What the exercise asks: Starting with the line that contains "The image size is (1568, 657)." and ending with the last line of the listing, print each line exactly. Pictures stay out.
------------------------------------
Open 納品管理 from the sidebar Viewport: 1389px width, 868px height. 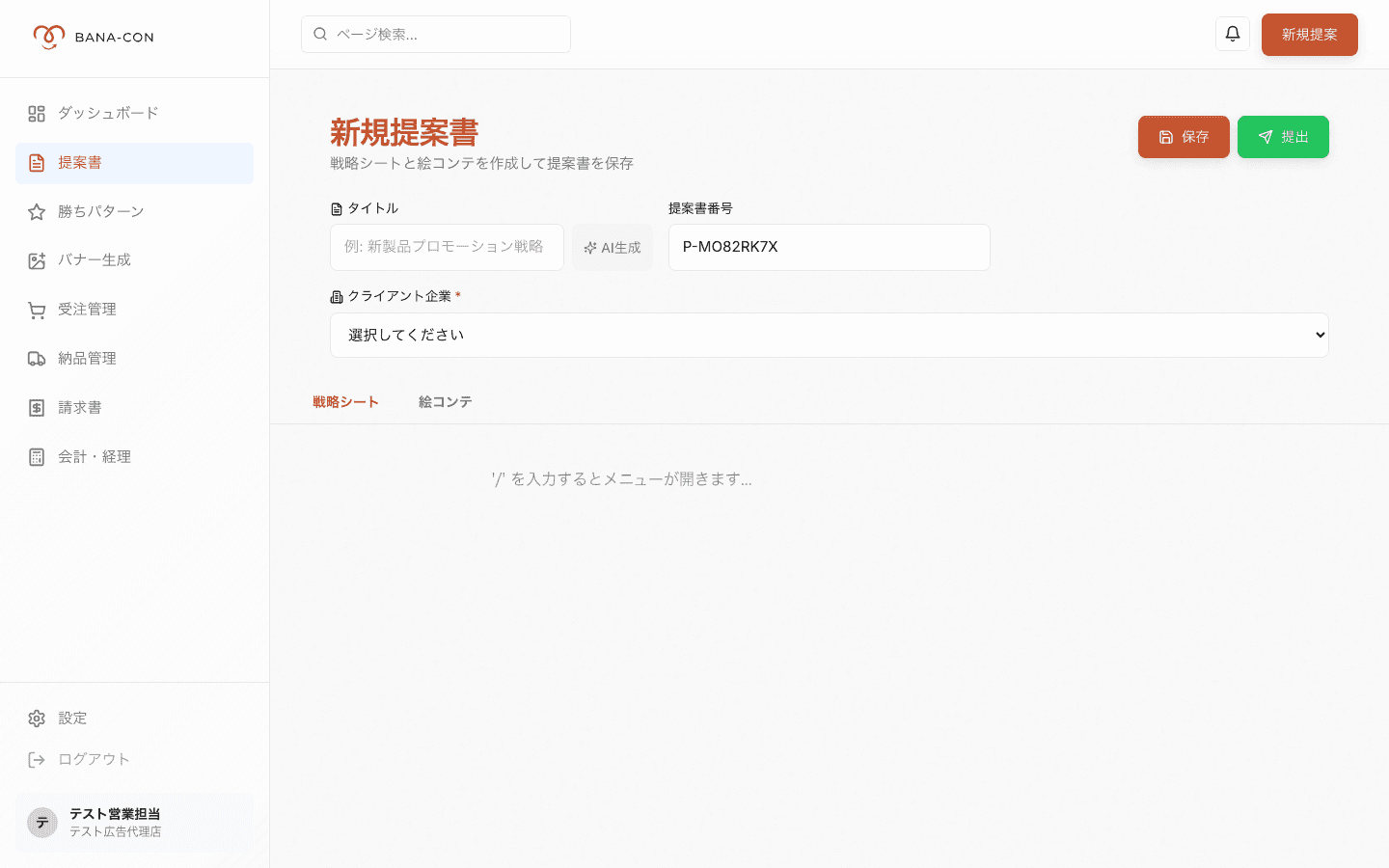(86, 358)
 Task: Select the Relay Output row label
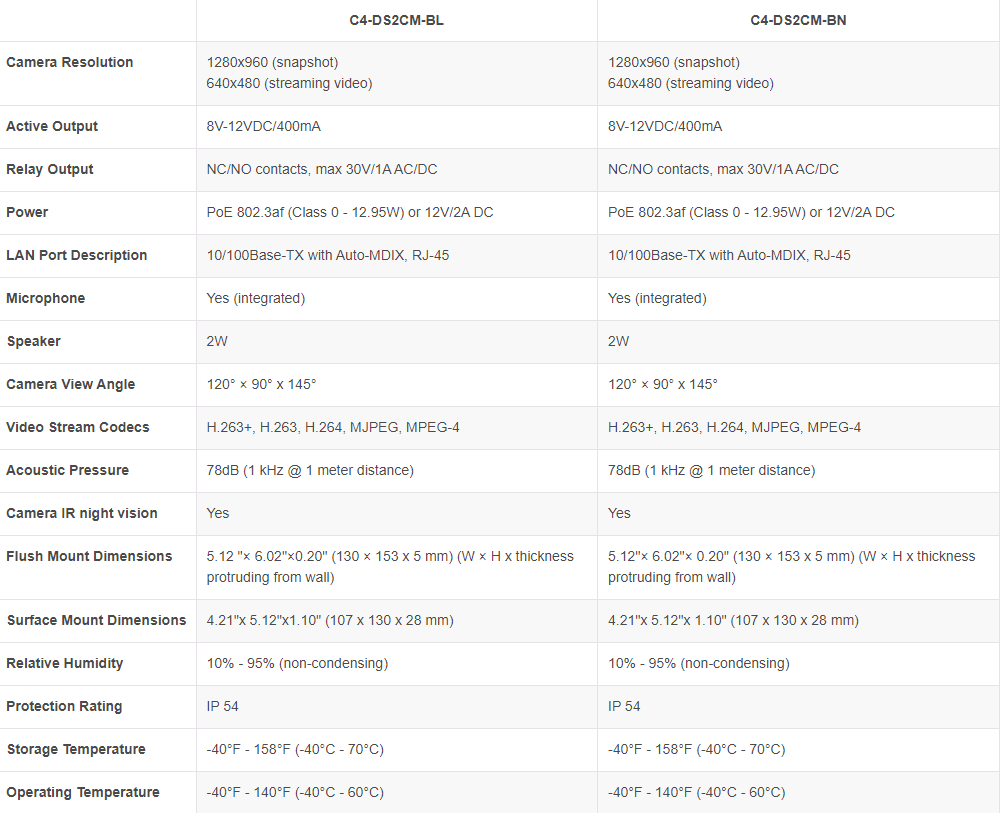click(x=50, y=169)
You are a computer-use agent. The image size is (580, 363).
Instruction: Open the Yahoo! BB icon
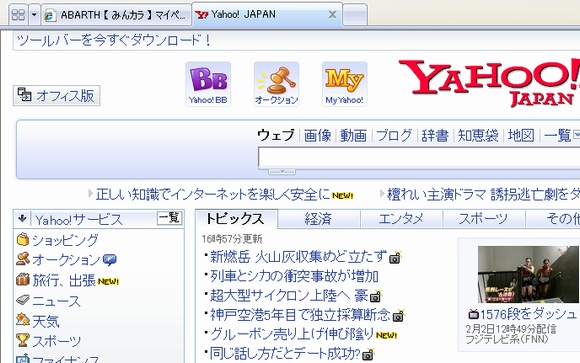tap(208, 84)
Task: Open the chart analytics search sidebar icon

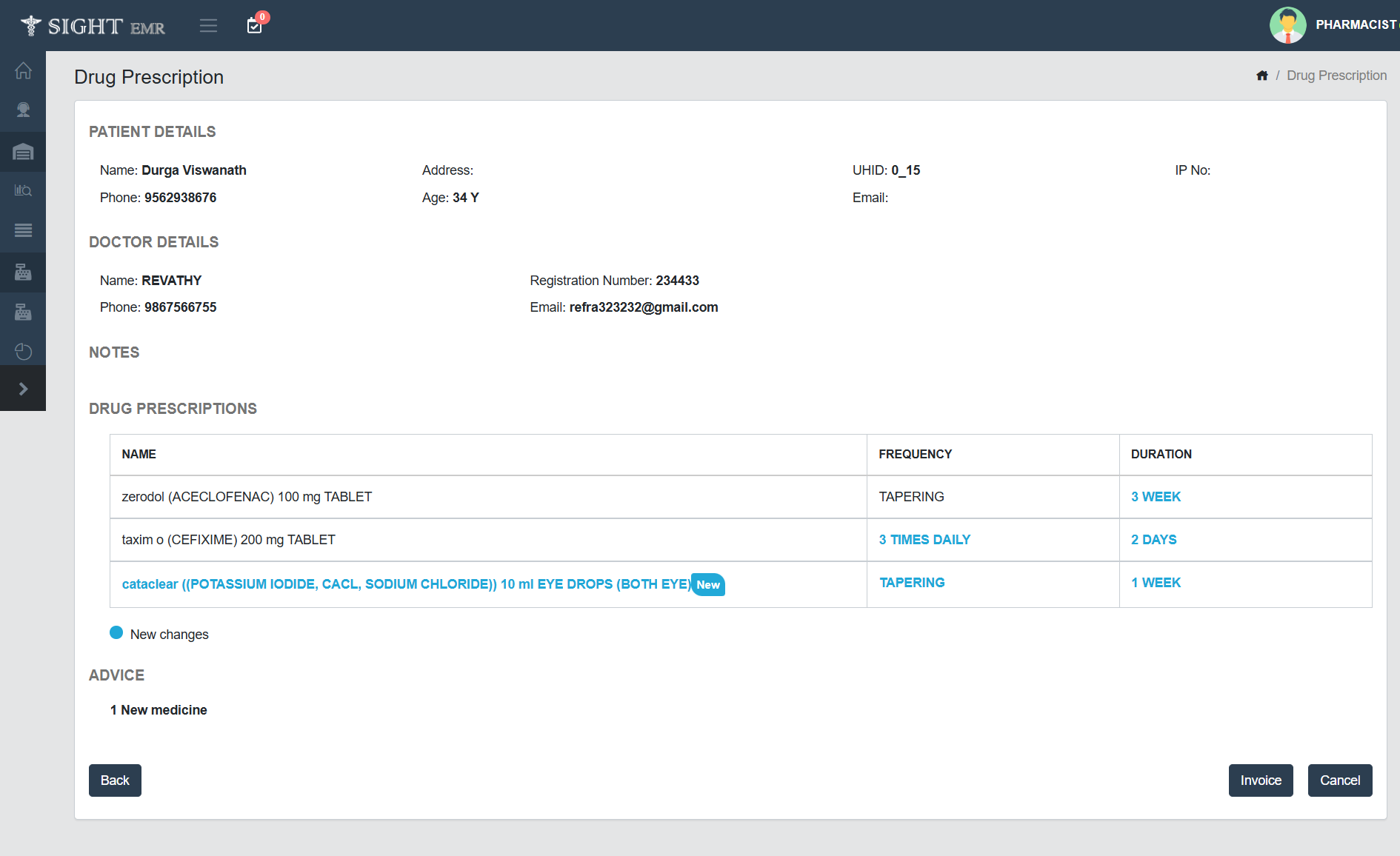Action: tap(23, 191)
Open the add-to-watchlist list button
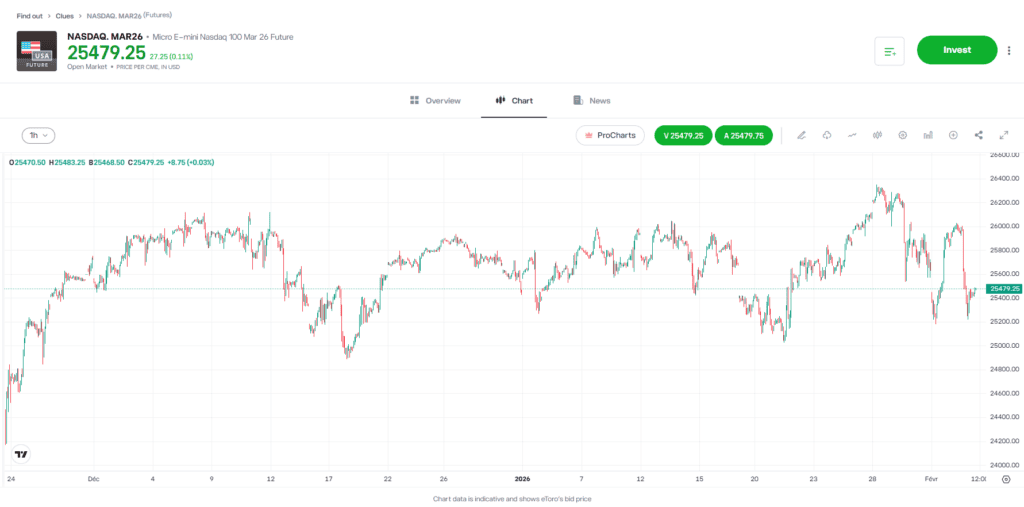Viewport: 1024px width, 507px height. point(889,50)
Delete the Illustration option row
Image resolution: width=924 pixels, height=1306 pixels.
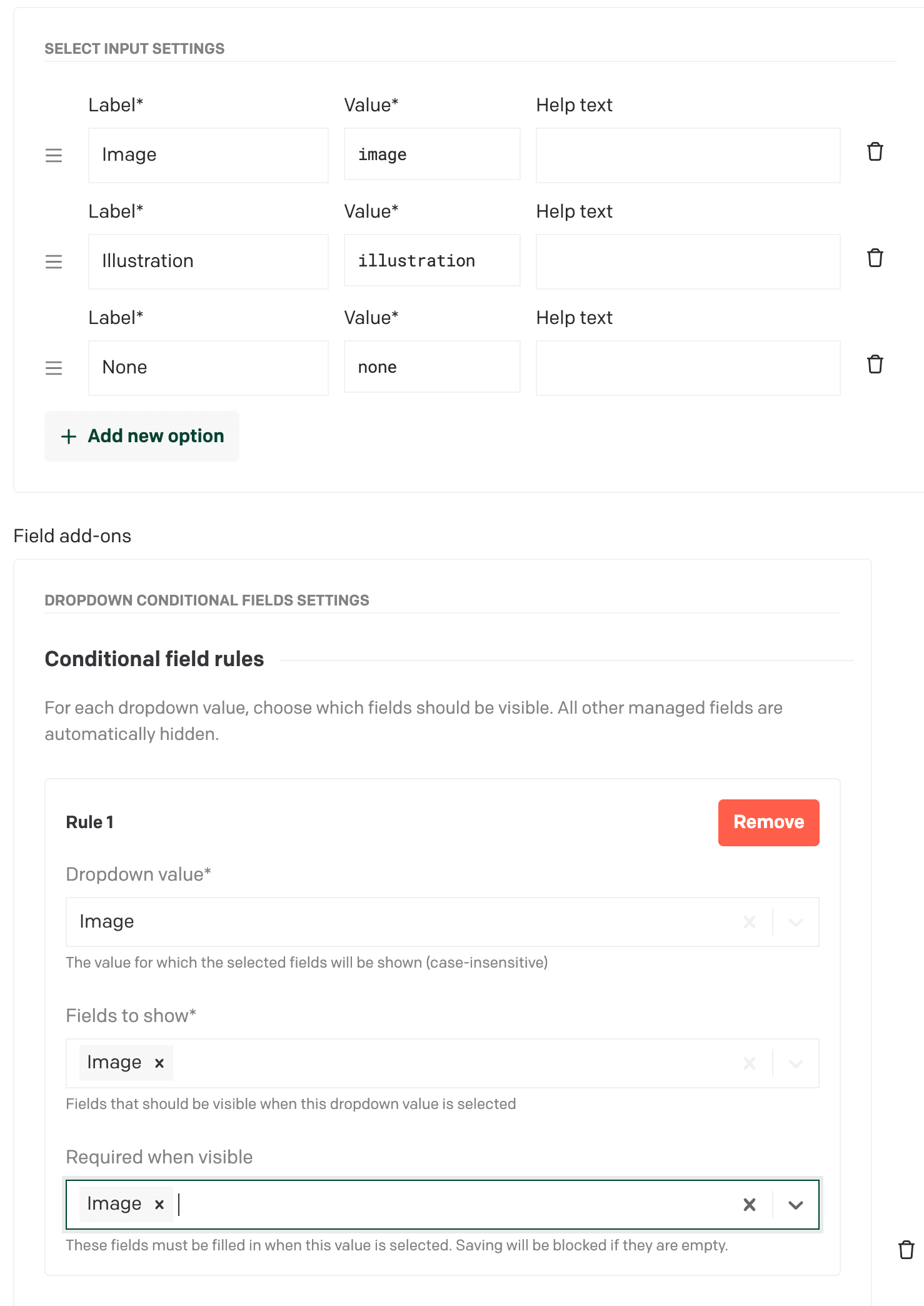pyautogui.click(x=875, y=258)
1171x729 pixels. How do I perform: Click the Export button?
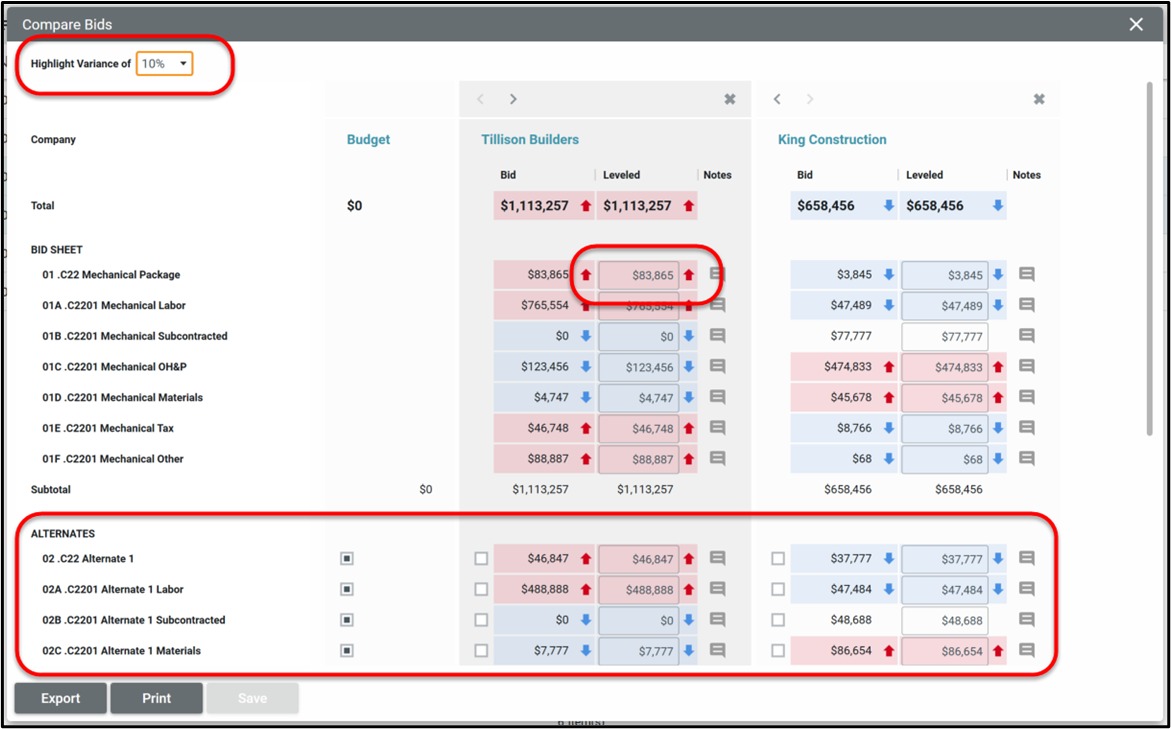pos(60,698)
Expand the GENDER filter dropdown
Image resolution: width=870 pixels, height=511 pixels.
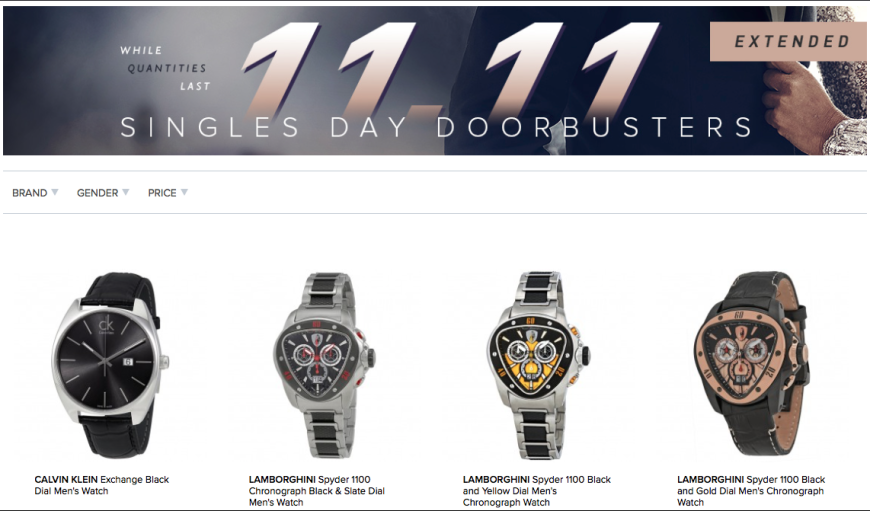103,193
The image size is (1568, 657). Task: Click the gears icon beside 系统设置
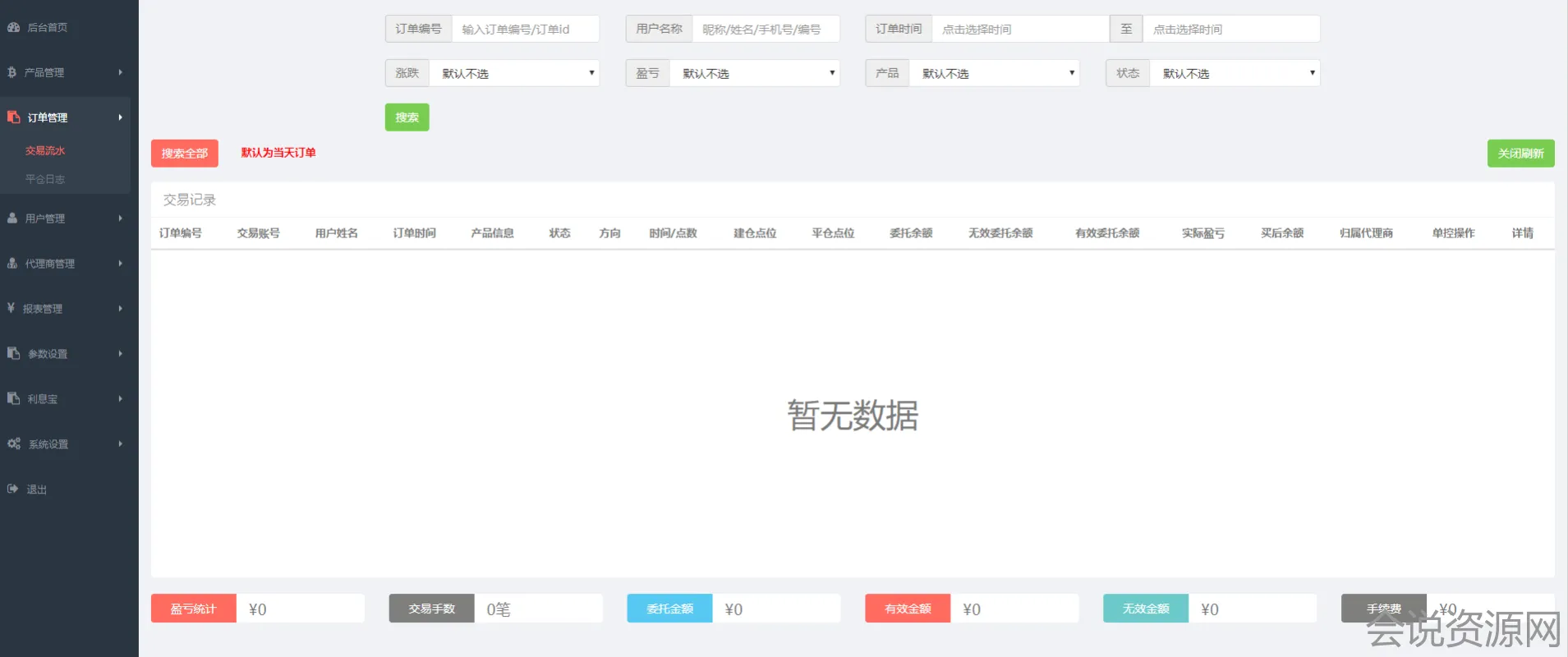click(14, 444)
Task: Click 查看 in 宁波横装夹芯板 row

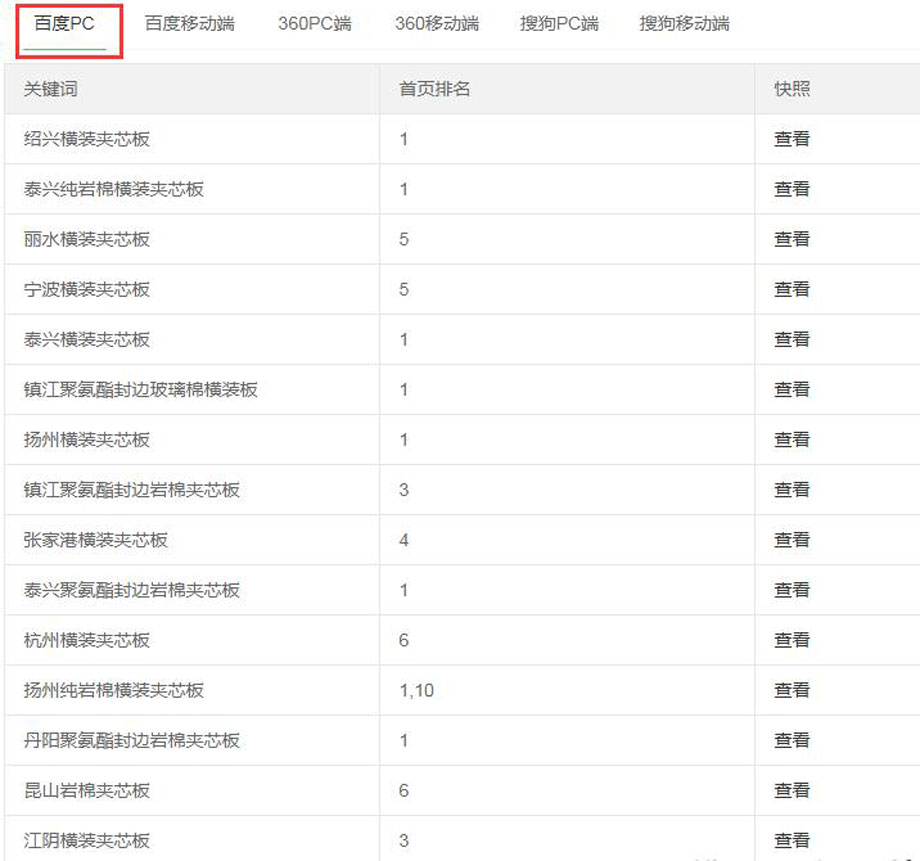Action: pyautogui.click(x=791, y=289)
------------------------------------
Solution to the problem:
The image size is (1568, 657). Task: Click the gears icon beside 系统设置
click(14, 444)
Task: Click 查看 in 宁波横装夹芯板 row

Action: pyautogui.click(x=791, y=289)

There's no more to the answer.